Work to be completed: Give back exactly the lines of the data below, starting with the line that has "Open the Remarks" and going on through the line that has "The height and width of the screenshot is (1252, 2576).".
[Source data — start]
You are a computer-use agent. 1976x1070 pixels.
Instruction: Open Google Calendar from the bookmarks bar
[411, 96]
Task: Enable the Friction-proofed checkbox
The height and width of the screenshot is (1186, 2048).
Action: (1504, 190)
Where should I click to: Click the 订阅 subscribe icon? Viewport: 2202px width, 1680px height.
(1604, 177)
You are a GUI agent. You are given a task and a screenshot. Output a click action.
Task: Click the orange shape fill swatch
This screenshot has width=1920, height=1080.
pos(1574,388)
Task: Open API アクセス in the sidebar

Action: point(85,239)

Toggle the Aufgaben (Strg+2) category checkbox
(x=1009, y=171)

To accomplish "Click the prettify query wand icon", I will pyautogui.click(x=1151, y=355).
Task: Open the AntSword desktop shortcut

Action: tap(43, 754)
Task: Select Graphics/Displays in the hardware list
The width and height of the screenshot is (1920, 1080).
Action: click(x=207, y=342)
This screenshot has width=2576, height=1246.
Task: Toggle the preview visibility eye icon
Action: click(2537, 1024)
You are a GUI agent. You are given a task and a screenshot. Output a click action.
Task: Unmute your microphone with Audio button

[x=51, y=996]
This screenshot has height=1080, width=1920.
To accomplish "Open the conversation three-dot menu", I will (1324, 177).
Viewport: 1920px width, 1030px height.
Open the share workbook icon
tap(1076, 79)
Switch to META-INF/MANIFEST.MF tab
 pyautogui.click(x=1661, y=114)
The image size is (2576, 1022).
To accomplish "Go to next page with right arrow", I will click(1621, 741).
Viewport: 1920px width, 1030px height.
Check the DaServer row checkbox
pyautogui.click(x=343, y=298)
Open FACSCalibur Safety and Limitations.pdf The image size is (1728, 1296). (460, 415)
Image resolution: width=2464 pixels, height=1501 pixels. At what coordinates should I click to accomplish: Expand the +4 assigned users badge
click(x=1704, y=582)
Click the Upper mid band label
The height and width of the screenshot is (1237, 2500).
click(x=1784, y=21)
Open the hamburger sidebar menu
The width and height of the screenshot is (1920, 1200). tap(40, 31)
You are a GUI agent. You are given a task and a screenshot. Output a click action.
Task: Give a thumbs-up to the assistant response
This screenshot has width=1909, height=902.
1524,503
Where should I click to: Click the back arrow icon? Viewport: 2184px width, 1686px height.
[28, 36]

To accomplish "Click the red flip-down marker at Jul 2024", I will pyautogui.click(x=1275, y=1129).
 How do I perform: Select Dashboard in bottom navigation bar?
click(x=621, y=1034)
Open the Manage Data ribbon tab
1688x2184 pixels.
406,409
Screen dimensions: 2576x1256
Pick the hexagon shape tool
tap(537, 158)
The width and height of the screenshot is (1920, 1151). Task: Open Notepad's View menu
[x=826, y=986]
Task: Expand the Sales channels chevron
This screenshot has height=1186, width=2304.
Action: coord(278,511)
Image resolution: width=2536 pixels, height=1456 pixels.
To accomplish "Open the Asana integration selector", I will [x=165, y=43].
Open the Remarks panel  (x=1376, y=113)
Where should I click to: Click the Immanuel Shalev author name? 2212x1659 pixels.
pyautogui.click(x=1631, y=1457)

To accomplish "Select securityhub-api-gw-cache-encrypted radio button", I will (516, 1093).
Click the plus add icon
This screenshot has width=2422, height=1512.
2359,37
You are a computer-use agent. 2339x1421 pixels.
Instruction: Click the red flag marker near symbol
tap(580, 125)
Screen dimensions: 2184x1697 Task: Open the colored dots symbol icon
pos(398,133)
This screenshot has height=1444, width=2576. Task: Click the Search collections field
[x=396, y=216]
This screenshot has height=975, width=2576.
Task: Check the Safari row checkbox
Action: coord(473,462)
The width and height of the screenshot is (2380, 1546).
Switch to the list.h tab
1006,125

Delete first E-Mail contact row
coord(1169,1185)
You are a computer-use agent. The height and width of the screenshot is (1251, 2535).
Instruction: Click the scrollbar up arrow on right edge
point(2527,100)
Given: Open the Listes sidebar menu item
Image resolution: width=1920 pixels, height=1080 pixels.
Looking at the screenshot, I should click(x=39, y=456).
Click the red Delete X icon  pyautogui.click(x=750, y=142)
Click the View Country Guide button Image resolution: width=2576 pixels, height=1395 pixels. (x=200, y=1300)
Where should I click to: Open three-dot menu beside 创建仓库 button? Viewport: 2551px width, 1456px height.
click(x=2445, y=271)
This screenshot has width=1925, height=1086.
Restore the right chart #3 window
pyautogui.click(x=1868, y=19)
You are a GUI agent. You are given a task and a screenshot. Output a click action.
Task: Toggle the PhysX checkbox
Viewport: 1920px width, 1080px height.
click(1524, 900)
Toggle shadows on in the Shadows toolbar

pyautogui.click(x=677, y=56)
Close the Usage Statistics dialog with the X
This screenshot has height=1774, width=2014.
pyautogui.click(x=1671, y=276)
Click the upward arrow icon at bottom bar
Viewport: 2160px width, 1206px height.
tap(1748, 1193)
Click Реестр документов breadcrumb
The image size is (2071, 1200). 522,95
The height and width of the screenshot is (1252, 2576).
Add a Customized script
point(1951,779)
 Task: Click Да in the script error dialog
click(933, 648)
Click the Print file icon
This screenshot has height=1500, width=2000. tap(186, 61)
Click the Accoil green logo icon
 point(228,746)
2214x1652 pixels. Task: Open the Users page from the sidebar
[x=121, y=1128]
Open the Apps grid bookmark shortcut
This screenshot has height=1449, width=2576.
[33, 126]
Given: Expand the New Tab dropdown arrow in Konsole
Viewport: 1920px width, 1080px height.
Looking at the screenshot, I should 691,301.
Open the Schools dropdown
[Source data — finish]
Exercise answer:
Open the Remarks panel  (x=1376, y=113)
Where should I click to: Click the Immanuel Shalev author name? 2212x1659 pixels.
pyautogui.click(x=1631, y=1457)

To accomplish "Select securityhub-api-gw-cache-encrypted radio button", I will (516, 1093).
Click the plus add icon
This screenshot has width=2422, height=1512.
2359,37
You are a computer-use agent. 2339x1421 pixels.
Instruction: Click the red flag marker near symbol
tap(580, 125)
Screen dimensions: 2184x1697 Task: Open the colored dots symbol icon
pos(398,133)
This screenshot has height=1444, width=2576. Task: Click the Search collections field
[x=396, y=216]
This screenshot has height=975, width=2576.
Task: Check the Safari row checkbox
Action: coord(473,462)
The width and height of the screenshot is (2380, 1546).
Switch to the list.h tab
1006,125

Delete first E-Mail contact row
coord(1169,1185)
You are a computer-use agent. The height and width of the screenshot is (1251, 2535).
Instruction: Click the scrollbar up arrow on right edge
point(2527,100)
Given: Open the Listes sidebar menu item
Image resolution: width=1920 pixels, height=1080 pixels.
Looking at the screenshot, I should click(x=39, y=456).
Click the red Delete X icon  pyautogui.click(x=750, y=142)
Click the View Country Guide button Image resolution: width=2576 pixels, height=1395 pixels. (x=200, y=1300)
Where should I click to: Open three-dot menu beside 创建仓库 button? Viewport: 2551px width, 1456px height.
click(x=2445, y=271)
This screenshot has width=1925, height=1086.
Restore the right chart #3 window
pyautogui.click(x=1868, y=19)
You are a GUI agent. You are given a task and a screenshot. Output a click action.
Task: Toggle the PhysX checkbox
Viewport: 1920px width, 1080px height.
click(1524, 900)
Toggle shadows on in the Shadows toolbar

pyautogui.click(x=677, y=56)
Close the Usage Statistics dialog with the X
This screenshot has height=1774, width=2014.
pyautogui.click(x=1671, y=276)
Click the upward arrow icon at bottom bar
Viewport: 2160px width, 1206px height.
tap(1748, 1193)
Click Реестр документов breadcrumb
The image size is (2071, 1200). 522,95
The height and width of the screenshot is (1252, 2576).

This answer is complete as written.